[S]T. JOHNSBURY — About 50 people gathered at the St. Johnsbury Athenaeum last week to remember and honor the poet Galway Kinnell.
It was a celebratory occasion, but one tinged with sadness — celebratory because Kinnell’s “Collected Poems” had just been published, and yet sad because Kinnell, who died in 2014, is still much missed by his family and friends.
“We wanted to be here together tonight,” said Bob Joly, director of the athenaeum, as he opened the event. “It’ll be sort of like the old days.”
Kinnell, a major American poet who had received many awards, including the National Book Award and the Pulitzer Prize for poetry, had a home in Sheffield and was the first Vermont state poet named since Robert Frost. During Kinnell’s tenure, from 1989 to 1992, he traveled throughout the state, giving classes and readings. Many of his poems were based on his life in Vermont.
His “Collected Poems,” a 588-page volume, contains all his published poems, an introductory essay by the poet and critic Edward Hirsch, and editorial and biographical essays. The collection is ample evidence of the deep significance of his life spent in poetry, and its publication is a significant literary event.
The volume is described by Hirsch as “the single work he was writing all his life, his ‘Leaves of Grass.’” It was edited by Kinnell’s wife, Barbara Bristol, and by Jennifer Keller.
From his early, more formal work, to later poems written in free verse, Kinnell has wrestled with the basic mysteries of human existence. His poems often focus on the sacramental qualities of everyday life: birth, death, love, sex, the beauty of nature. They are clear and accessible, and often contain flashes of humor, yet plumb the depths of human experience.
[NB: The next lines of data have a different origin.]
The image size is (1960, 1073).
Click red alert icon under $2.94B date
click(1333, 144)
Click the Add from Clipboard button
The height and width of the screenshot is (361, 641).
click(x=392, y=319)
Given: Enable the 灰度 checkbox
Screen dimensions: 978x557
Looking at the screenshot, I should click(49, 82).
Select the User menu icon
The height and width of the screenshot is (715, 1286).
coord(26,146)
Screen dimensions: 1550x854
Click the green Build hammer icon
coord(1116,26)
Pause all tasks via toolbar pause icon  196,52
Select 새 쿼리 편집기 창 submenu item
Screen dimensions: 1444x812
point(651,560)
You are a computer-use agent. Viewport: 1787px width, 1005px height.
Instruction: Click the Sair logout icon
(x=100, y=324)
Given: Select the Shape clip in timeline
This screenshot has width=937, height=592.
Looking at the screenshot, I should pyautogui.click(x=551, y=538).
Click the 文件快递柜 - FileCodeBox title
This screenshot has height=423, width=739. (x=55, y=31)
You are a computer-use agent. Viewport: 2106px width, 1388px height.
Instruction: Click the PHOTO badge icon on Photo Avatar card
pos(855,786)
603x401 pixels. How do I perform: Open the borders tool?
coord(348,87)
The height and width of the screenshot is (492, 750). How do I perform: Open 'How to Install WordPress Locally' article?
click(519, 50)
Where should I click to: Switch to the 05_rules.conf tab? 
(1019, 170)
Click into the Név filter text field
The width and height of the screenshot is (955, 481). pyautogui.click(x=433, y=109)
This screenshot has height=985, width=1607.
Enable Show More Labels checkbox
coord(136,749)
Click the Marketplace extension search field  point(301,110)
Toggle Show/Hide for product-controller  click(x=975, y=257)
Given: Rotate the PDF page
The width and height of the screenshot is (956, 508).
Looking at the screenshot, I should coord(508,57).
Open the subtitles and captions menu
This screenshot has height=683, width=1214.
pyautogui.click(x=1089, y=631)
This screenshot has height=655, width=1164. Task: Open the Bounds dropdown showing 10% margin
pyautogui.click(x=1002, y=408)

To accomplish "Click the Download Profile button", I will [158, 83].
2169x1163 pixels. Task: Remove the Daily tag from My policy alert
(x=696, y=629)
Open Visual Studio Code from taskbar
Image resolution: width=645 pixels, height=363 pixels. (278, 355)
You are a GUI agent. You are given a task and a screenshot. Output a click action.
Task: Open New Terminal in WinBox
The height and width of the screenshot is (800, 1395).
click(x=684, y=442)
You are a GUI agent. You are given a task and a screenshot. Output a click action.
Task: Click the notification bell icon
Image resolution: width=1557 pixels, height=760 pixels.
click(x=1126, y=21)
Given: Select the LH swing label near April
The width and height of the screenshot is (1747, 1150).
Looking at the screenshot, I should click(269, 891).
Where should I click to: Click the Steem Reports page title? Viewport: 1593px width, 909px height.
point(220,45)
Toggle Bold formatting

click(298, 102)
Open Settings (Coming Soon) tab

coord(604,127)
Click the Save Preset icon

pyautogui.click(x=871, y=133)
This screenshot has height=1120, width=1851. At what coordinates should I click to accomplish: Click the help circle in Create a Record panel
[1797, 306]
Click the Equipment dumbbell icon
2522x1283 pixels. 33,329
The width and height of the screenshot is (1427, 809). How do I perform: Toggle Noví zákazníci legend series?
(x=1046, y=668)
All of those qualities were evident in the poems chosen for reading last week in St. Johnsbury. The five readers were all close friends or associates of the poet.
Melissa Hammerle, who taught writing with Kinnell at New York University and now teaches writing at the Vermont College of Fine Arts in Montpelier, noted Kinnell’s deep interest in the actual sounds of language. In a class at NYU, she said, Kinnell had played a tape of animal sounds, so she read “The Music of Poetry,” which recounts that experience:
“… to let the audience hear that our poems
are of the same order as those of the other animals
and are composed, like theirs, when we find ourselves
synchronized with the rhythms of the earth …”
Kinnell’s connection to nature and to other living creatures was profound. Later in the evening Joly read Kinnell’s famous and much-anthologized poem, “The Bear,” in which the poet smells a bear, wounds it, chases its blood trail through miles of snow, and finally guts and crawls inside the still-warm creature. Thus completely unified with the wounded, bleeding and now-dead bear, the poet asks:
“… what, anyway,
was that sticky infusion, that rank flavor of blood, that poetry,
by which I lived?”
Reeve Lindbergh, a writer and friend of Kinnell’s, read “Saint Francis and the Sow,” a poem that, like many of his works, combines the poet’s love of animals with his own experience and reading — and a bit of humor — to express his belief in the sacred nature of life and existence.
The poem begins:
“The bud
stands for all things,
even for those things that don’t flower,
for everything flowers from within, of self-blessing …”
And recounts the tale of St. Francis blessing a sow, so that the great creature, nursing its 14 little piglets, finally remembers and blesses herself, experiencing “the long, perfect loveliness of sow.”
Lisa von Kann, an organizer of the evening and formerly the St. Johnsbury Athenaeum’s library director, had set up several of Kinnell’s readings there. She read “Fergus Falling,” a meditation on fatherhood, his Sheffield neighbors and mortality, and a poem written near the end of his life, “Astonishment,” which concludes with the lines:
“… Our time seems to be up — I think I even hear it stopping.
Then why have we kept up the singing for so long?
Because that’s the kind of determined creature we are …”
Tune Faulkner, of St. Johnsbury, said she had typed and retyped many of Kinnell’s late poems as he wrote and revised, and re-revised them. She choked up slightly as she read the final lines of one of those poems, “The Silence of the World.”
“… From across the valley, the thud of an axe
arrives later than its strike
and the call of goodbye slowly separates itself
little by little from the vocal chords of everything.”
“It’s hard to read these words when he’s not here,” she said, and many in the room with her could certainly agree.
After the readings, the attendees mingled, remembered Kinnell and bought copies of his “Collected Poems.”